**УСЛОВИЕ ЗАДАЧИ A**:
Перепишите отрывок текста о философии на участке от «Истинной философии предлежит» до «цель – самый путь.», заменив «Агасфер» на «странник».

### ФРАГМЕНТ ТЕКСТА

Истинной философии предлежит задача проследить все возможные типы миросозерцании. Ныне это свершается синтетически, через обозрение уже созданных систем; пора ввести в эту работу анализ. Надо лишь сознать, что все возможные миросозерцания равно истинны; надо, найдя свою истину, не удовлетворяться, а искать еще. Мысль – вечный Агасфер, ей нельзя остановиться, ее пути не может быть цели, ибо эта цель – самый путь.
III
В истине ценно лишь то, в чем можно сомневаться. «Солнце есть» – в этом нельзя сомневаться. Не говорю о солнце, как мировом теле или как о некотором представлении, а вообще – есть нечто, что люди называют солнцем. Это истина, но в ней нет самостоятельной ценности. Она никому не нужна. За нее никто не пойдет на костер. Даже, говоря вернее, это не истина, а определение.«Солнце есть» – только особое выражение, вместо: такой-то предмет я называю солнцем. Таковы и все аксиомы математики. Целое более части – только определение, что разумеется под словами. Радиусы круга равны – определение. Противоположное невозможно лишь словесно, как невозможно требовать: представьте себе белое не белым. Истина получает ценность, лишь когда становится частью возможного миросозерцания. Но в то же время она становится оспоримой, по крайней мере, является возможность спорить о ней. «Все в мире имеет свою причину» – вот истина, но и противоположное утверждение: причина есть категория рассудка – тоже истина. Мало того, ценная истина непременно имеет прямо противоположную, соответствующую ей истину; иначе сказать – суждение, прямо противоположное истине, в свою очередь истинно.
IV
Круг мыслей, к которому склонны астрономы, приводит нас к знанию, что солнечный мир – ничтожная часть даже нами наблюдаемой вселенной, что земля – ничтожная пылинка в солнечной системе, а человек – временная плесень на земле… «Я есмь явление природы» – вот истина, открываемая этим путем. Но круг мыслей, внушаемых идеадиетической философией, объясняет нам, что законы природы и все мироустройство (поскольку оно доступно нашему размышлению, т. е. поскольку оно существует для нашей мысли) – зависит и основано на трансцендентно субъективных свойствах нашего духа, что природе законы предписывает человек, что мир, как мы его знаем, создан нами. «Мир есть мое представление» – вот новая истина, противоречащая первой, но равноценная ей.
От дней земли пари в эфир,
Следи за веком век,
О, как ничтожен будет мир,
Как жалок человек!

######

**УСЛОВИЕ ЗАДАЧИ B**:
Отберите из записей все строки, где встречается строка «width», учитывая регистр букв.

### ИСХОДНЫЕ ДАННЫЕ

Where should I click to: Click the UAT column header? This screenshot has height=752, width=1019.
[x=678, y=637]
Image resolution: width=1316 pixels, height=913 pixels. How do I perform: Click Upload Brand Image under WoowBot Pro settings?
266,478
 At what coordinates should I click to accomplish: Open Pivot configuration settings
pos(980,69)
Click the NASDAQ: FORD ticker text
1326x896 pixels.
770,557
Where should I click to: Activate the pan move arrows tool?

######

**ПОЛНЫЙ ОТВЕТ A**:
Истинной философии предлежит задача проследить все возможные типы миросозерцании. Ныне это свершается синтетически, через обозрение уже созданных систем; пора ввести в эту работу анализ. Надо лишь сознать, что все возможные миросозерцания равно истинны; надо, найдя свою истину, не удовлетворяться, а искать еще. Мысль – вечный странник, ей нельзя остановиться, ее пути не может быть цели, ибо эта цель – самый путь.

**ПОЛНЫЙ ОТВЕТ B**:
Where should I click to: Click the UAT column header? This screenshot has height=752, width=1019.
Image resolution: width=1316 pixels, height=913 pixels. How do I perform: Click Upload Brand Image under WoowBot Pro settings?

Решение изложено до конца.